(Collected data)
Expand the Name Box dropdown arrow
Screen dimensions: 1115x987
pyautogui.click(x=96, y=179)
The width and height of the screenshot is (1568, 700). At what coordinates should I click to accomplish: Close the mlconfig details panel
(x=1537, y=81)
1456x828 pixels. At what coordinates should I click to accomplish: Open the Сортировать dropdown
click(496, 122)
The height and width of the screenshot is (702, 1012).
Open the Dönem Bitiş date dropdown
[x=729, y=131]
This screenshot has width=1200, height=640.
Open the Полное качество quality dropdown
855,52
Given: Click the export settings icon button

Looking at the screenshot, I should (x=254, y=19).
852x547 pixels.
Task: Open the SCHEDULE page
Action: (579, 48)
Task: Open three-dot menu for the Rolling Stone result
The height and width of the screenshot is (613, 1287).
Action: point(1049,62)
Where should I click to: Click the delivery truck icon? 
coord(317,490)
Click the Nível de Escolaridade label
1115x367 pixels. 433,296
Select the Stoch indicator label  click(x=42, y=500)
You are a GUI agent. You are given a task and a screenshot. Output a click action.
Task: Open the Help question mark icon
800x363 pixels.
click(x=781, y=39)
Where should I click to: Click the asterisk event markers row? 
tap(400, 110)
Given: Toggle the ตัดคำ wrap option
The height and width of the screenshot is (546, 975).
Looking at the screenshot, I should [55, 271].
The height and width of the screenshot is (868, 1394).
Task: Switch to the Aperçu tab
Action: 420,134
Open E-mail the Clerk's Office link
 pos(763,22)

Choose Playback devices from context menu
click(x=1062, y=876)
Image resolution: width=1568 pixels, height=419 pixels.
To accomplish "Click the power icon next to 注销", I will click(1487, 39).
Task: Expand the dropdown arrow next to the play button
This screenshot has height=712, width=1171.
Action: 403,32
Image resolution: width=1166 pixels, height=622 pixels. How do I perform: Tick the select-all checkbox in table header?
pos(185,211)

▸ Work order: Work out how many lines of the data above contain the string "next" and give the number alone.

▸ Result below: 2